*** Opening EXTRACTED INFORMATION ***
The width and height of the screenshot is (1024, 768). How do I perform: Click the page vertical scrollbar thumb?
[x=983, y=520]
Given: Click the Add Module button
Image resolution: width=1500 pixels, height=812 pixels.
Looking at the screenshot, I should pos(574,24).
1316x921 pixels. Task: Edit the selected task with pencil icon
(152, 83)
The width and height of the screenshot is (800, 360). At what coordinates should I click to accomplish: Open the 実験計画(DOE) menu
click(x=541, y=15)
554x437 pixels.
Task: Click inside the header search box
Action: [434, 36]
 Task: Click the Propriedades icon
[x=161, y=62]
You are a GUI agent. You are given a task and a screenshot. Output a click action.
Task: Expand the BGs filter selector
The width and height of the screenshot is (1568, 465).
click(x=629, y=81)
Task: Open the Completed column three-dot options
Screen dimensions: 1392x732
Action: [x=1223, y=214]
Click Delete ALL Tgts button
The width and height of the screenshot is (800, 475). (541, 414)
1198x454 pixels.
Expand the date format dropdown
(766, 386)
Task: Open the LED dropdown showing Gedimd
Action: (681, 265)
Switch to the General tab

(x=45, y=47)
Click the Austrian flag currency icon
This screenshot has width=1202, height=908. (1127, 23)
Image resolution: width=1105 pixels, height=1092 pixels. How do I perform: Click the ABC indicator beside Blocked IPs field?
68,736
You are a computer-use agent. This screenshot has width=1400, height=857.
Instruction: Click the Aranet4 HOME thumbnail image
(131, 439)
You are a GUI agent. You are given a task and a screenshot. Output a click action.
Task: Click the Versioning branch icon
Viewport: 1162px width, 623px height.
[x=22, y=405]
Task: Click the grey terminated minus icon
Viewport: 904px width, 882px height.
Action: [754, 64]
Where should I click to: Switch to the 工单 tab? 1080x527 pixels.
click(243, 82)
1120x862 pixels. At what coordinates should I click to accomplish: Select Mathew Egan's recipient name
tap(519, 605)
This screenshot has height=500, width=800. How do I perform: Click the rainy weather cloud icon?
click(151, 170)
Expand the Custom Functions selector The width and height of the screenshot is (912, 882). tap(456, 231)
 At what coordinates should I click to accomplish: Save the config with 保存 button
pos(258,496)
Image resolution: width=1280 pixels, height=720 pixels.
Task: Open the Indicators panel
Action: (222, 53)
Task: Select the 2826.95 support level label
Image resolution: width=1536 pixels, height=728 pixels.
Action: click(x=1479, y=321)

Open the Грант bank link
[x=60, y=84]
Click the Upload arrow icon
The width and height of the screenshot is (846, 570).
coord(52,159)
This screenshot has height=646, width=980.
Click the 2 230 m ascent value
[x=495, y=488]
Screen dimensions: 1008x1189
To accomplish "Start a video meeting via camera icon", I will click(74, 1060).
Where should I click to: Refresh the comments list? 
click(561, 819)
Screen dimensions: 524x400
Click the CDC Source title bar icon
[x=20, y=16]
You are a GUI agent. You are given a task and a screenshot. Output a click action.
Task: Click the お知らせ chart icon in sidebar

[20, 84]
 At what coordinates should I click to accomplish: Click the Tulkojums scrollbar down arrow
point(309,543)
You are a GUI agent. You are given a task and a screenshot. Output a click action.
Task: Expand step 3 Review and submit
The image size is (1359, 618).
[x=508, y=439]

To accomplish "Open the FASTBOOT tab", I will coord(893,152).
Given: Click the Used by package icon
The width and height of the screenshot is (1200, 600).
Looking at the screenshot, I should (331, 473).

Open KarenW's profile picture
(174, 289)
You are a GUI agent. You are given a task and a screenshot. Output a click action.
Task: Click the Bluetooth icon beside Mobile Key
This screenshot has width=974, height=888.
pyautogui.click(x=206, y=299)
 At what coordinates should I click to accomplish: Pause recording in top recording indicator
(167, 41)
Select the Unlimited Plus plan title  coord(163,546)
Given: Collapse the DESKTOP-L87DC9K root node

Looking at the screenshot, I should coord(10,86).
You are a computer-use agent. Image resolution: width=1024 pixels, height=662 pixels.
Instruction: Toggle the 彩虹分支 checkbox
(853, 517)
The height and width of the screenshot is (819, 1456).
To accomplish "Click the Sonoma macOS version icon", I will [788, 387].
*** Closing EXTRACTED INFORMATION ***
§ ASSIGNMENT
Write all of the records out again exactly.

§ WRITTEN REPLY
The width and height of the screenshot is (1024, 768). How do I perform: Click the page vertical scrollbar thumb?
[x=983, y=520]
Given: Click the Add Module button
Image resolution: width=1500 pixels, height=812 pixels.
Looking at the screenshot, I should pos(574,24).
1316x921 pixels. Task: Edit the selected task with pencil icon
(152, 83)
The width and height of the screenshot is (800, 360). At what coordinates should I click to accomplish: Open the 実験計画(DOE) menu
click(x=541, y=15)
554x437 pixels.
Task: Click inside the header search box
Action: [434, 36]
 Task: Click the Propriedades icon
[x=161, y=62]
You are a GUI agent. You are given a task and a screenshot. Output a click action.
Task: Expand the BGs filter selector
The width and height of the screenshot is (1568, 465).
click(x=629, y=81)
Task: Open the Completed column three-dot options
Screen dimensions: 1392x732
Action: [x=1223, y=214]
Click Delete ALL Tgts button
The width and height of the screenshot is (800, 475). (541, 414)
1198x454 pixels.
Expand the date format dropdown
(766, 386)
Task: Open the LED dropdown showing Gedimd
Action: (681, 265)
Switch to the General tab

(x=45, y=47)
Click the Austrian flag currency icon
This screenshot has width=1202, height=908. (1127, 23)
Image resolution: width=1105 pixels, height=1092 pixels. How do I perform: Click the ABC indicator beside Blocked IPs field?
68,736
You are a computer-use agent. This screenshot has width=1400, height=857.
Instruction: Click the Aranet4 HOME thumbnail image
(131, 439)
You are a GUI agent. You are given a task and a screenshot. Output a click action.
Task: Click the Versioning branch icon
Viewport: 1162px width, 623px height.
[x=22, y=405]
Task: Click the grey terminated minus icon
Viewport: 904px width, 882px height.
Action: [754, 64]
Where should I click to: Switch to the 工单 tab? 1080x527 pixels.
click(243, 82)
1120x862 pixels. At what coordinates should I click to accomplish: Select Mathew Egan's recipient name
tap(519, 605)
This screenshot has height=500, width=800. How do I perform: Click the rainy weather cloud icon?
click(151, 170)
Expand the Custom Functions selector The width and height of the screenshot is (912, 882). tap(456, 231)
 At what coordinates should I click to accomplish: Save the config with 保存 button
pos(258,496)
Image resolution: width=1280 pixels, height=720 pixels.
Task: Open the Indicators panel
Action: (222, 53)
Task: Select the 2826.95 support level label
Image resolution: width=1536 pixels, height=728 pixels.
Action: click(x=1479, y=321)

Open the Грант bank link
[x=60, y=84]
Click the Upload arrow icon
The width and height of the screenshot is (846, 570).
coord(52,159)
This screenshot has height=646, width=980.
Click the 2 230 m ascent value
[x=495, y=488]
Screen dimensions: 1008x1189
To accomplish "Start a video meeting via camera icon", I will click(74, 1060).
Where should I click to: Refresh the comments list? 
click(561, 819)
Screen dimensions: 524x400
Click the CDC Source title bar icon
[x=20, y=16]
You are a GUI agent. You are given a task and a screenshot. Output a click action.
Task: Click the お知らせ chart icon in sidebar

[20, 84]
 At what coordinates should I click to accomplish: Click the Tulkojums scrollbar down arrow
point(309,543)
You are a GUI agent. You are given a task and a screenshot. Output a click action.
Task: Expand step 3 Review and submit
The image size is (1359, 618).
[x=508, y=439]

To accomplish "Open the FASTBOOT tab", I will coord(893,152).
Given: Click the Used by package icon
The width and height of the screenshot is (1200, 600).
Looking at the screenshot, I should (331, 473).

Open KarenW's profile picture
(174, 289)
You are a GUI agent. You are given a task and a screenshot. Output a click action.
Task: Click the Bluetooth icon beside Mobile Key
This screenshot has width=974, height=888.
pyautogui.click(x=206, y=299)
 At what coordinates should I click to accomplish: Pause recording in top recording indicator
(167, 41)
Select the Unlimited Plus plan title  coord(163,546)
Given: Collapse the DESKTOP-L87DC9K root node

Looking at the screenshot, I should coord(10,86).
You are a computer-use agent. Image resolution: width=1024 pixels, height=662 pixels.
Instruction: Toggle the 彩虹分支 checkbox
(853, 517)
The height and width of the screenshot is (819, 1456).
To accomplish "Click the Sonoma macOS version icon", I will [788, 387].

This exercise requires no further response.